I’m near the end of the third book in Elena Ferrante’s four-part Neapolitan series. It’s dramatic and unputdownable, and very hard to read at the same time. The violence, the backstabbing, everybody’s lives being so intertwined, every moment of every day being no more than the next move in an impossible game. I would like to visit Naples sometime, but the life portrayed in the series of books is my idea of hell, and there’s only so much of that I can take. A lot of it is just me, I’m sure. I think I’m a nice person, and I’m able to get on with and connect with most other people. But I rarely have close relationships, I’ve never been part of an in-group (with a complementary out-group), never at school, never at work, never anywhere; I’m just me, navigating my way through life as unobtrusively as possible. That’s how upending my life and coming to Romania wasn’t that hard, psychologically, even if it was somewhat challenging on a practical level. Quite possibly I have low-level autism – I used to attend groups for autistic people in New Zealand, originally because I wanted to work with autistic people – and found the frankness, the crap-cutting, to be refreshing. But in these books you’ve got the exact opposite of autism, if such a thing exists, where every word or action is hyper-analysed, given a secondary, tertiary meaning. It’s a fascinating read, but just gimme someone quiet and unassuming, somebody likeable, just one among the dozens of characters. Fundamentally, the lack of likeable characters is a problem for me.

Last night I tried staying up to watch the women’s US Open final between Naomi Osaka and Viktoria Azarenka, but even though it didn’t start that late – 11pm – I couldn’t keep my eyes open. It was a good match, the bits I saw anyway, and fortunes whipsawed wildly. Azarenka stormed out to 6-1 2-0, but Osaka then raced into a 1-6 6-3 4-1 lead. Then I woke up and things got exciting. Azarenka won a pair of long games to get back to 3-4 with her serve to come, but Osaka broke in the next game and served out for her second US Open title and third grand slam overall. Osaka was the first woman to win the final after dropping the first set since Arantxa Sánchez-Vicario way back in 1994. Osaka became something of a sensation for her masks. For each match, she wore a mask bearing the name of a black victim of police violence. Last night’s mask carried the name of Tamir Rice, a twelve-year-old black boy who was shot dead by a policeman in Cleveland six years ago. Her quarter-final mask had George Floyd’s name on it. The men’s final between Alexander Zverev and Dominic Thiem takes place tonight, but I can’t realistically watch it. Incredibly, it will be the first time that a man born in the nineties wins a grand slam. It hasn’t been a normal tournament. No juniors, no qualifying, no mixed doubles (though, outside Wimbledon, that functions as an exhibition anyway), and the men’s and women’s doubles draws reduced from 64 pairs to 32. Importantly, nobody was allowed to play both singles and doubles.

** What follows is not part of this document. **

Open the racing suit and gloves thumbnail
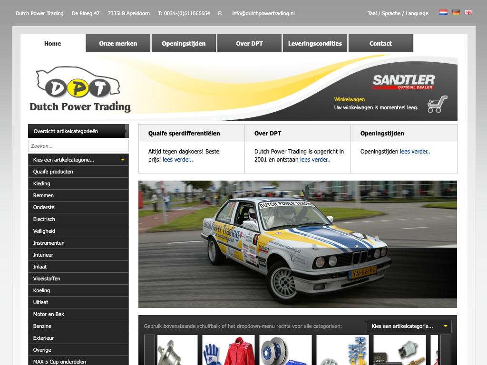 [228, 350]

I should be playing tennis tonight. Last Sunday was our first session for four weeks, as some of the regulars had been away on holiday. The bloke who lives on my floor had grown a beard in that time, and I remarked upon that. He told me that his elderly mother had died, and it was a Romanian tradition for men not to shave for forty days afterwards. Death rites are quite complex here – a big part of them is the pomană – sharing of food at specific intervals after someone dies, with the final “feast” occurring after seven years.

Last Monday I played Monopoly for the first time this century, with the Romanian version. The eleven-year-old boy wanted to play. We were both pretty hazy about the rules. He started to build houses and hotels willy-nilly before I figured that something was probably amiss. Everything was in Romanian, and once I did myself out of £300 (euros, dollars, I honestly don’t know), thinking I had to pay £150 instead of receive it. I took photos of the board and bits and pieces, and we’ll resume tomorrow. Getting paid (real money) to play Monopoly isn’t too bad.

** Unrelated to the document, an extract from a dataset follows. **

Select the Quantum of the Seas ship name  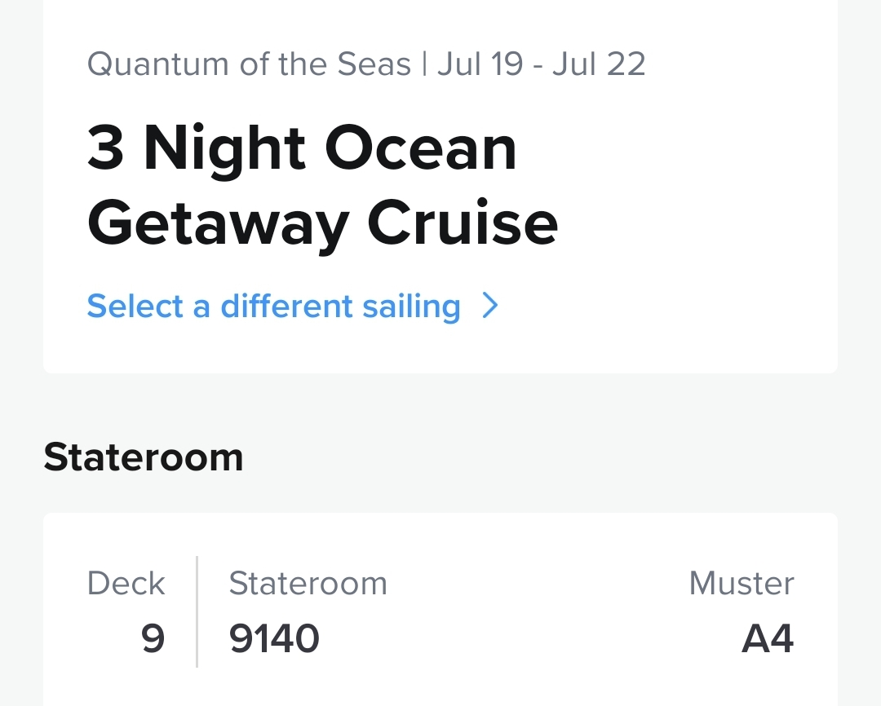(x=249, y=64)
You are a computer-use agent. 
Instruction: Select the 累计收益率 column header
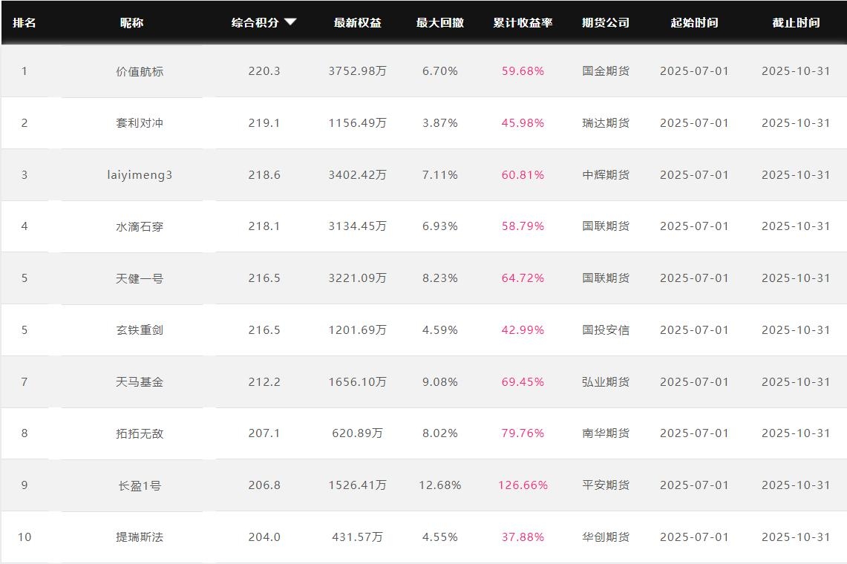pyautogui.click(x=523, y=23)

My aunt has had a lot of stomach trouble, and has been almost unable to see anybody about it. Waiting hours on a phone line that you have to pay for, and spending more hours in a waiting room if you even get that far – that’s all normal now in Britain’s almost third-world health system. It was bad enough before Covid, but since March the gaping holes have been laid bare for all to see. In the last six months, people have died in their tens of thousands of cancer and other non-Covid-related conditions, and will continue to do so over the autumn and winter – Covid case numbers are now climbing fast. My aunt would be better off in Romania.

Mum and Dad got back from Moeraki on Friday night, their time. They had better weather than was forecast. I was quite envious when they told me about getting fish and chips in Temuka on the way back, from the fairly rough-and-ready shop just around the corner from where my grandparents used to live.